CFP: Workshop: New Perspectives on Anomalies in the Sciences

Submission deadline: August 15, 2023

Conference date(s):
October 5, 2023 - October 6, 2023

Go to the conference's page

Conference Venue:

PPGF-UFRJ , Philosophy Department, Federal University of Rio de Janeiro
Rio de Janeiro, Brazil

Topic areas


Traditionally, anomalies have been characterized as consisting of the presence of a statement (generally some kind of observational outcome), s, such that when combined with a particular theory, T, and with a ceteris-paribus clause the statement becomes a potential falsifying statement for the theory (see Lakatos, 1977: 40).  Anomalies can be of two different types: information gaps (also called "lacunae" (Cf. Kuipers 1999, 2000)) linked to abductive novelties (Aliseda-Llera 2006)), and logical contradictions (Cf. Laudan 1977, Priest 2002). 

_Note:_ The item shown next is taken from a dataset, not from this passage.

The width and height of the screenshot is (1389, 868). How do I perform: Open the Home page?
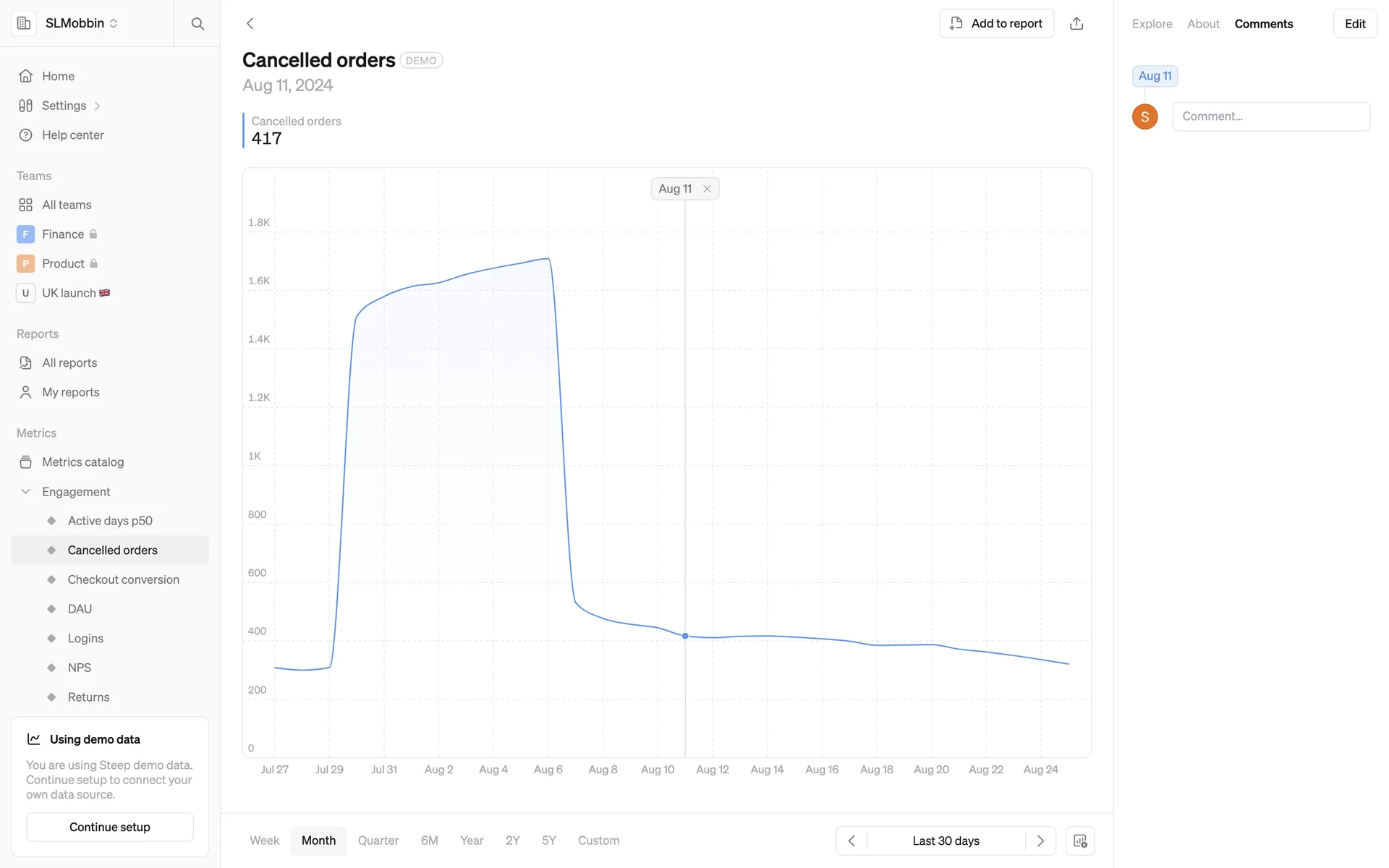click(x=58, y=76)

The presence of anomalies in the history of science has been ubiquitous and tends to be naturally seen as part of the dynamics of science; however, in spite of this, our philosophical understanding of anomalies remains limited. Many of our current philosophical approaches to science see anomalies as temporary stepping stones for scientific development whose most important contribution is to trigger the building of new theoretical frameworks. Nonetheless, anomalies are more than that.

A  deep philosophical analysis of anomalies in science could reveal important aspects of both scientific methodology and human rationality. In particular, it could shed light on the ways in which agents preserve sensible reasoning when working with defective information in scientific contexts, as well as on how scientific communities respond to new evidence, and how anomalies tend to lead to new discoveries and scientific breakthroughs.

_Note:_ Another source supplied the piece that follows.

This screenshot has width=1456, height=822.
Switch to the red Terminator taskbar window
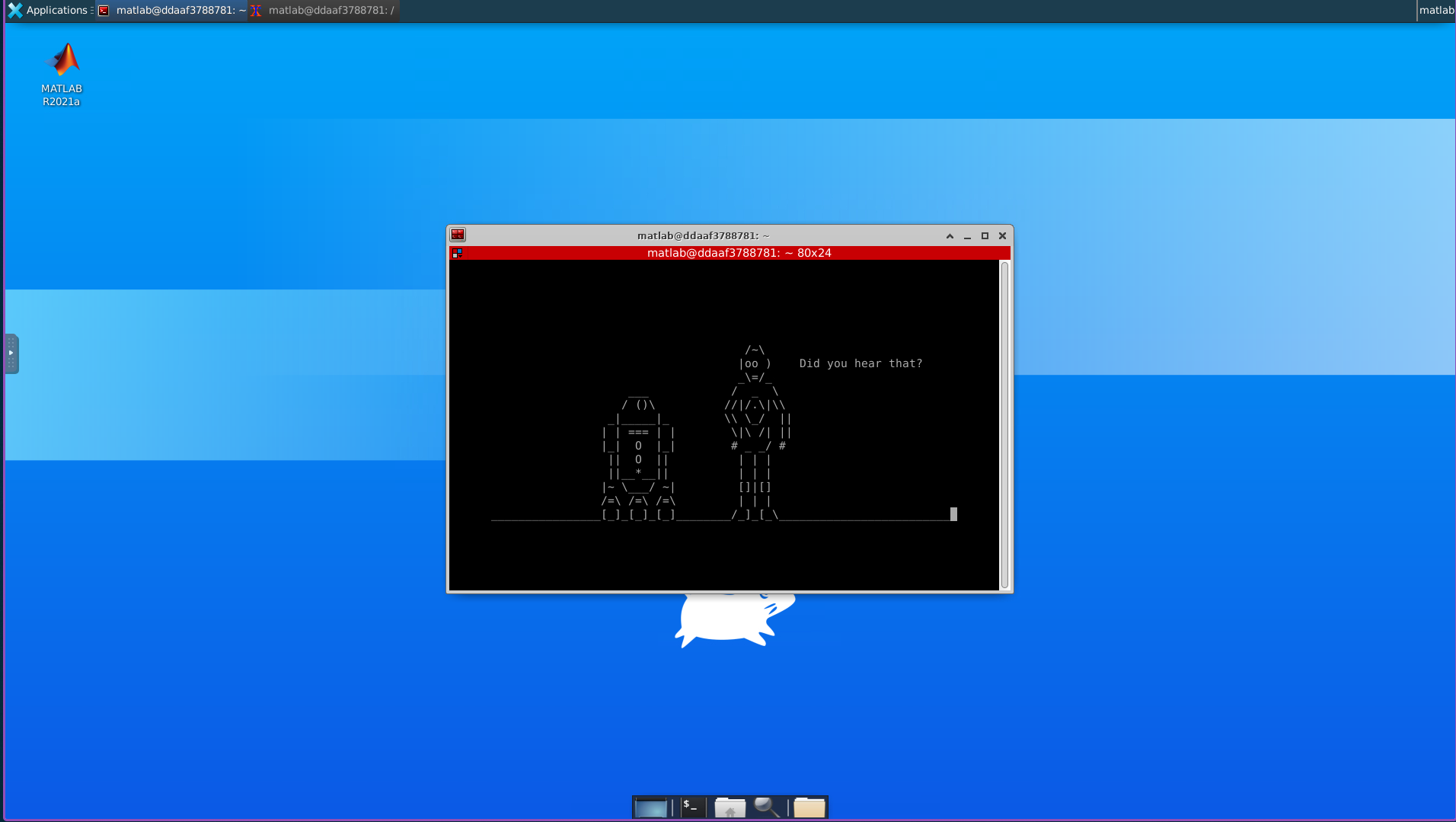pos(172,10)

The workshop welcomes formal and informal contributions on anomalies in scientific disciplines -- with a special focus on novel ways to characterize, reconstruct, and explain anomalies in different areas of scientific research.  Topics include, but are not limited to the following:

  • The role of logic(s) in handling anomalies in science (distinct inferential mechanisms that could underlie the phenomenon of handling anomalies in the sciences, formal reconstructions of historical anomalies).
  • The ontological status of anomalies (the nature of anomalies in science, the limits of scientific research programs).
  • The epistemological significance of anomalies (their relation with ignorance, knowledge, and scientific understanding).
  • The social and cultural dimensions of anomalies (how scientific communities respond to new evidence, how scientific communities respond to anomalies) 
  • The methodological challenges of studying anomalies (the methodological challenges involved in identifying, studying, and interpreting anomalies in different scientific disciplines).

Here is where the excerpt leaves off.